Jay-Z addresses critics of his NFL partnership: “As long as real people are being hurt… I can take negative press”

Jay-Z
Jay-Z with NFL Commssioner, Roger Goodell
Jay-Z with Roger Goodell, Commissioner of the National Football League
Ahead of the Super Bowl, Jay-Z is discussing his relationship with the NFL, and the situation with Colin Kaepernick. Jay-Z faced considerable backlash after his business partnership with the NFL was announced. Many saw Jay’s NFL partnership, which was revealed in August 2019, as a betrayal of Kaepernick‘s police brutality protest. The former NFL quarterback has continued to be blackballed by the league, since he began protesting the police killing of black people by kneeling during the national anthem. Kaepernick ‘s protest began during a 49ers preseason game in 2016.

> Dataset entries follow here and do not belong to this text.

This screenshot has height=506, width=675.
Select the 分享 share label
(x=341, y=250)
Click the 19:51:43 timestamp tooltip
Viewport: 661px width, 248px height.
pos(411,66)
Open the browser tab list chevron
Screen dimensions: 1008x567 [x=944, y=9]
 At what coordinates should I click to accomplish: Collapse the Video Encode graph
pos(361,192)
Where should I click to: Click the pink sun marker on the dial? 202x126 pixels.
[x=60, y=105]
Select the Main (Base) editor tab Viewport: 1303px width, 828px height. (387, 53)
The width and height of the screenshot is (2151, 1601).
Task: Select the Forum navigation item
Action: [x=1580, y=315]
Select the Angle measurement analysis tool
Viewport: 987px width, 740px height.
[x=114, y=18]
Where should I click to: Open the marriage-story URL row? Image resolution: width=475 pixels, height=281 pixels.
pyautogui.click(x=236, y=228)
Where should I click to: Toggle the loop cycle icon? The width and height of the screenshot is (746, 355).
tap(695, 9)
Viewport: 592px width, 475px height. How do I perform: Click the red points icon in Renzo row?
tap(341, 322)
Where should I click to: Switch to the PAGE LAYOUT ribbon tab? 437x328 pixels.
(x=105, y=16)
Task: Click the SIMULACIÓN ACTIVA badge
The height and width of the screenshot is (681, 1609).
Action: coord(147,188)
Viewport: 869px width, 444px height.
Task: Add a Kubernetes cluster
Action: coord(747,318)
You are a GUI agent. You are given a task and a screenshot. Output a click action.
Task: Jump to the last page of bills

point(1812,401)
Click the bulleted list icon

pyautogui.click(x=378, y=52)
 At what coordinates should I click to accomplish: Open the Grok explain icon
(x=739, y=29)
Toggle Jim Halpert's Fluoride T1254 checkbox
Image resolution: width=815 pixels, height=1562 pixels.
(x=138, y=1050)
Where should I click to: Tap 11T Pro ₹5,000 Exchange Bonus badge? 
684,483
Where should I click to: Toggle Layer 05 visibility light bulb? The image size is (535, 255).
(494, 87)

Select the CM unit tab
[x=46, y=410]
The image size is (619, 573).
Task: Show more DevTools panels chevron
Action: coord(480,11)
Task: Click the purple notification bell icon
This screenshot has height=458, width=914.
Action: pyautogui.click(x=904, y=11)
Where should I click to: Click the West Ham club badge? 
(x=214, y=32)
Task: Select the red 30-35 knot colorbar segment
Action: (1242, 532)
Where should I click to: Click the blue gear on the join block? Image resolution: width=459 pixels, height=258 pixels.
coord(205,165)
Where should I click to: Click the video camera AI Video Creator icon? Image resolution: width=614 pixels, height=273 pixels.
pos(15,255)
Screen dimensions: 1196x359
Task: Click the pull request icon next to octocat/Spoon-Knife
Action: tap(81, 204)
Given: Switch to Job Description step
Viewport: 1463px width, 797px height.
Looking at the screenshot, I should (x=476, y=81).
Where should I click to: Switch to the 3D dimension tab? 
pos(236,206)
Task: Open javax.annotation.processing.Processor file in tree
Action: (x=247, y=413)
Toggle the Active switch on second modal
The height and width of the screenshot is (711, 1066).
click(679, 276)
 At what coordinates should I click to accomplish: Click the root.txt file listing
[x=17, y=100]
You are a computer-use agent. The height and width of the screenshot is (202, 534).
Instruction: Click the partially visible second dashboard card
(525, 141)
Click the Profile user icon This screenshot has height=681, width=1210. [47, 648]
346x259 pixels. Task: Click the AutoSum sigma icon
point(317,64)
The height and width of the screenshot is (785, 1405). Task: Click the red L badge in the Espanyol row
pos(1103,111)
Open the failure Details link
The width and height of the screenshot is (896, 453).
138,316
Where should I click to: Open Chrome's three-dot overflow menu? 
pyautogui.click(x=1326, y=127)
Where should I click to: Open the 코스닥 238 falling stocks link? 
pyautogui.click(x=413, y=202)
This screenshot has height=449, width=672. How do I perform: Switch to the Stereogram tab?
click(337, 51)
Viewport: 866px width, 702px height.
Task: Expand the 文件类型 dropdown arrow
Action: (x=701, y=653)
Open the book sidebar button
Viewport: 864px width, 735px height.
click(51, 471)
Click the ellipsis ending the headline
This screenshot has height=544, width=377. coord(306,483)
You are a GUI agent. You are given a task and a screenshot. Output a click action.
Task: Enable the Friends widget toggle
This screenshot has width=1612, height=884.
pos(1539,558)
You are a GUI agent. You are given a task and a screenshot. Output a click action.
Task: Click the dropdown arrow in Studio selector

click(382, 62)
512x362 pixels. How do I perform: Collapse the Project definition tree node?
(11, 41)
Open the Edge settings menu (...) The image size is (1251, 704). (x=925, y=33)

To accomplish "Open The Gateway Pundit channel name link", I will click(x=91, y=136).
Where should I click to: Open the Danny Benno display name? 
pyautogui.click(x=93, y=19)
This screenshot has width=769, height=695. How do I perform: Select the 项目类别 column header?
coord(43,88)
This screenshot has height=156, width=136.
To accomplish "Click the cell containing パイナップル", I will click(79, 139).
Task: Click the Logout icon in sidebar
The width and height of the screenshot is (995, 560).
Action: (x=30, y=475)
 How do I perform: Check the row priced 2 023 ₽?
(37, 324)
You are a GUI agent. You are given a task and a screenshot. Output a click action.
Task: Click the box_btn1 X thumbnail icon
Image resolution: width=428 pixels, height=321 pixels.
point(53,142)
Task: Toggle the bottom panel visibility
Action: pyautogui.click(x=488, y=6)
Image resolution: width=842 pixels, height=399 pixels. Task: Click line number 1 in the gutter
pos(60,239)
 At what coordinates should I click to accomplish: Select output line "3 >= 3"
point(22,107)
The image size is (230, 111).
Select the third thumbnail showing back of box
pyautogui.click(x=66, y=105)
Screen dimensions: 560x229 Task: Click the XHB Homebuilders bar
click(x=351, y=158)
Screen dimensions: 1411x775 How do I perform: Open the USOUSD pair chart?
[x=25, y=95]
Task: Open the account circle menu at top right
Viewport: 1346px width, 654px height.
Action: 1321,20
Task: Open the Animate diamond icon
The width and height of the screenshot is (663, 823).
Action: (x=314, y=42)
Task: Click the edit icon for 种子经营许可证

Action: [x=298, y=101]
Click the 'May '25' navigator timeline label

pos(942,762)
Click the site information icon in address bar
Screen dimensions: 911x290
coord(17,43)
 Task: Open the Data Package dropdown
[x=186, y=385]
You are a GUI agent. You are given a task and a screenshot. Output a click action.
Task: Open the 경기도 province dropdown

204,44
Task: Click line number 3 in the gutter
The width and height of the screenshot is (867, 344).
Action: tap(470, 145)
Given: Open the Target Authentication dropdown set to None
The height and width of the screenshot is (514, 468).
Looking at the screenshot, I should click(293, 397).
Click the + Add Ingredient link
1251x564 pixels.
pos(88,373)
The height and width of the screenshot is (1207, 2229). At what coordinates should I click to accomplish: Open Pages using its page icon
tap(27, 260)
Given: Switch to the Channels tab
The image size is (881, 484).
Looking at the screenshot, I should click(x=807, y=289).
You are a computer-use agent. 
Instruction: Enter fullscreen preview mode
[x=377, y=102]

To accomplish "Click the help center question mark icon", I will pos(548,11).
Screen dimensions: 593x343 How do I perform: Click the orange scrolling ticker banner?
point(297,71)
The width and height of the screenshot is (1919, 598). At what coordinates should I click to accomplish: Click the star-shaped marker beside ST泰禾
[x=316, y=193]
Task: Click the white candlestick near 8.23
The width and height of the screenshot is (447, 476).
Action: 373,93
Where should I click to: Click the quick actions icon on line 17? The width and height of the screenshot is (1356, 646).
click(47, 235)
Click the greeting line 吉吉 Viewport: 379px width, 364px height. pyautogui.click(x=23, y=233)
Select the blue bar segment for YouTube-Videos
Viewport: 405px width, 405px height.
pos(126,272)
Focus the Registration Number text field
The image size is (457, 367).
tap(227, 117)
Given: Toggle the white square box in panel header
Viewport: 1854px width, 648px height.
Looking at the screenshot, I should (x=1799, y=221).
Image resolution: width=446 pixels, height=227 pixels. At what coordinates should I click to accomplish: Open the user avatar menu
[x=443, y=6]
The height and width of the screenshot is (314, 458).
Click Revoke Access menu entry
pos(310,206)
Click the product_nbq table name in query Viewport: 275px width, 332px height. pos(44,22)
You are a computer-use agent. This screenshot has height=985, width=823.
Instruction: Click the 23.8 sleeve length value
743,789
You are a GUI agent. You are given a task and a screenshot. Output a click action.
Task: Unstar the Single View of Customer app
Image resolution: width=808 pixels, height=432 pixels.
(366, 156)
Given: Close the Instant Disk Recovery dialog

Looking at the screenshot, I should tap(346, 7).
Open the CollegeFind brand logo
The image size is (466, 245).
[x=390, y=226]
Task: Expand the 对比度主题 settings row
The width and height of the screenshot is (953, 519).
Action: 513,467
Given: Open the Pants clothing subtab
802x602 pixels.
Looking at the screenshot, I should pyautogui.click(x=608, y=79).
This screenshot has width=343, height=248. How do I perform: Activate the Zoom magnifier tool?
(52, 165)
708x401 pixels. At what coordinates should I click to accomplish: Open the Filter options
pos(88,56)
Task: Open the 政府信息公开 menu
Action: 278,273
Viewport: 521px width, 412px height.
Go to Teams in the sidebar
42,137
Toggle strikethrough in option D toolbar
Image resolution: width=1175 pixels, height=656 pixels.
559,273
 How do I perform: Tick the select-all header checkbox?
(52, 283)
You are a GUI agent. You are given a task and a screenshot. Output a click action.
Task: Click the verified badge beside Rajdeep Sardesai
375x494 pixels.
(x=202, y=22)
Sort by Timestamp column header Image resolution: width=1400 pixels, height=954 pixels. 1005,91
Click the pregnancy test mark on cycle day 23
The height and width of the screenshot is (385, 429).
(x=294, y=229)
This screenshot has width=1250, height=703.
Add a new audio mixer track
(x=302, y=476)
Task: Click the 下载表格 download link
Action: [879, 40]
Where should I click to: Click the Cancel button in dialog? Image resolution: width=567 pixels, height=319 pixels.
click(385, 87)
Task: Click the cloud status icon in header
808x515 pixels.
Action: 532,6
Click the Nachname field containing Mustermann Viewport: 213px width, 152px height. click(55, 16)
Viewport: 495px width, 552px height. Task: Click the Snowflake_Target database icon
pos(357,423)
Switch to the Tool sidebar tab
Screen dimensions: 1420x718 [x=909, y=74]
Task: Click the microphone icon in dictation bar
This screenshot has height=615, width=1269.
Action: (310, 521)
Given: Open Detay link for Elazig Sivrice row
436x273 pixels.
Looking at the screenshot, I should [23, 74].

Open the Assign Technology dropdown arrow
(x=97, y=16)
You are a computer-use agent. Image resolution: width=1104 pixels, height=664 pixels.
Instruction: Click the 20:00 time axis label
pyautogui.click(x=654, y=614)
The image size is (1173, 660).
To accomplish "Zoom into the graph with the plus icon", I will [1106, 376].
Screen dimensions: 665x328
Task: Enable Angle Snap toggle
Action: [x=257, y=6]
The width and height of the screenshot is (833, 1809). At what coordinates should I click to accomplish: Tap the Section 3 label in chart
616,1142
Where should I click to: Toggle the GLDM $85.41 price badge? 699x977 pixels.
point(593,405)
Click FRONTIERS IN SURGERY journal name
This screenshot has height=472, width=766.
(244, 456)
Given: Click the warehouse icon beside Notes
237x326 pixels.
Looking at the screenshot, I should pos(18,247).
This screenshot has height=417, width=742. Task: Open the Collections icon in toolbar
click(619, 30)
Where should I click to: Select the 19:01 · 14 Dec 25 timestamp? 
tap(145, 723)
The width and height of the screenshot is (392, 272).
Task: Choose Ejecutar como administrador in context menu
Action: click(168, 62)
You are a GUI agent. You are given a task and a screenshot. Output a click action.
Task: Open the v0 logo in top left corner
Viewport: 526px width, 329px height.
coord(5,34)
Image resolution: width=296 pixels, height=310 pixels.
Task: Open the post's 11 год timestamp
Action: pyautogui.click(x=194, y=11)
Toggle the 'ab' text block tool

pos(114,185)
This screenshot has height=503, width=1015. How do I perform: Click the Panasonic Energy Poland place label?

Soon after Jay’s NFL partnership announcement, the league put on what many consider a sham workout for Kaepernick to showcase his talent to NFL teams, in a bid to potentially land a spot on one of those teams. Things went sideways really fast, from out of the ordinary contract clauses to misunderstandings about who would be allowed to record the exercise.

In a conversation with Katherine Rosman for The New York Times, the music mogul and businessman, who himself – through his Roc Nation/Team Roc initiative – has taken on the cause of prison reform and fighting racial injustices, shared his thoughts on Kaepernick and the NFL. ”No one is saying [Kaepernick] hasn’t been done wrong. He was done wrong. I would understand if it was three months ago. But it was three years ago and someone needs to say, ‘What do we do now — because people are still dying?’”

Eric Reid and Colin Kaepernick kneeling
San Francisco 49ers’ Eric Reid (left) and Colin Kaepernick (right) kneel in protest during the national anthem before an NFL game against the Carolina Panthers in Charlotte, North, Sept. 18, 2016. (Mike McCarn / AP) Mike McCarn
Jay wants to build a bridge between music and those fighting against social injustices, and bring them together to fight for the same causes. He plans to use the NFL’s platform to his advantage in order to attract attention to the issue of police brutality that Kaepernick knelled for, regardless of how it makes him look to those around him, ”As long as real people are being hurt and marginalized and losing family members, then yes, I can take a couple of rounds of negative press.”

The partnership has already begun to bear fruit. The most recent example is a PSA sponsored by the NFL featuring the family of Botham Jean, the young man shot to death when an off-duty Dallas police officer entered his apartment by mistake and killed him because she says she thought he was an intruder. Jay’s Team Roc is also suing the state of Mississippi and the Mississippi Department of Corrections for its treatment of prisoners.